I sat there for a minute, thinking about what she was saying. It was true that when I was with Cash, I barely went anywhere, and when I did go, it was probably because we had gotten into it. I’d go because I wanted to make him sweat me as much as I would sweat him.
“All right, damn, I’m going. You don’t have to act like my damn mother and shit,” I said, picking up my bags from by the door and bringing them in the bedroom.
“I’m glad you see things my way,” she said, grabbing her bags, following me. “Girl, I haven’t been on a date in so long I don’t know how to feel.”
“And you want to talk about me. Bitch, please, you pro’ly don’t even know how to act around a nigga no more,” I said, clowning her.
“Girl, whatever. I’m not even about to go there with you.”
“Good. Anyways, I’m ’bout to go hop in the shower,” I said, pulling out my purple lace bra and panty set that I had just bought.

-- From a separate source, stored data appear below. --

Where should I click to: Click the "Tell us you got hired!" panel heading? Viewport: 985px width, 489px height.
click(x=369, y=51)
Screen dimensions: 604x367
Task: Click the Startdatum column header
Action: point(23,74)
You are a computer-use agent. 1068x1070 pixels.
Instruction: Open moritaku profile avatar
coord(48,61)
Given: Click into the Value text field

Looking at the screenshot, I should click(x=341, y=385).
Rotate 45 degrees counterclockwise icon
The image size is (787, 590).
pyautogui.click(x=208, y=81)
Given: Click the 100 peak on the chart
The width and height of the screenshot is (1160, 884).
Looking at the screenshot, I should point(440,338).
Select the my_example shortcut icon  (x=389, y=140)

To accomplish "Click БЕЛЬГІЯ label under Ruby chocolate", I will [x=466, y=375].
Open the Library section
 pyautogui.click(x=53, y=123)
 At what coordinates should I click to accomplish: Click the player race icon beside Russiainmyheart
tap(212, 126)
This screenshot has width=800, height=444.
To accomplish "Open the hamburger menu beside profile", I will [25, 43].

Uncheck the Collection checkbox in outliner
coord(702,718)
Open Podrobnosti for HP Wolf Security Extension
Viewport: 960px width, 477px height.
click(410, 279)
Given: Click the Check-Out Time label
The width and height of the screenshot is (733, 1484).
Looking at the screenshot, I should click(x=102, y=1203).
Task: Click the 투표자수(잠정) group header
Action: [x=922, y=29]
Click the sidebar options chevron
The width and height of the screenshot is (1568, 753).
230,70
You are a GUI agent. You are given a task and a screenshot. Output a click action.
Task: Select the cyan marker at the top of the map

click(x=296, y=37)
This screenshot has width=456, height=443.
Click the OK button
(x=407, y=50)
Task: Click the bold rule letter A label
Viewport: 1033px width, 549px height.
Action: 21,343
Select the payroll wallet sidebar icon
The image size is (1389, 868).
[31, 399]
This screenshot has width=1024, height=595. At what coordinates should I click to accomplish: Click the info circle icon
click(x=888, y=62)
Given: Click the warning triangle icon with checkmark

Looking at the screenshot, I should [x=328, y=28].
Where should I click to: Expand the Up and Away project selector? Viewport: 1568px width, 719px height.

“I’m so tired of seeing your ass wear purple. Put on another damn color for a change.”
“Don’t hate because I look good wearing purple and you don’t.”
“Bitch, whatever. I’ll see you when I get out of the tub,” she said before she left the room. I was glad that my apartment had two bathrooms. Between the both of us having to take a bath and get ready, we wouldn’t be able to do it with one.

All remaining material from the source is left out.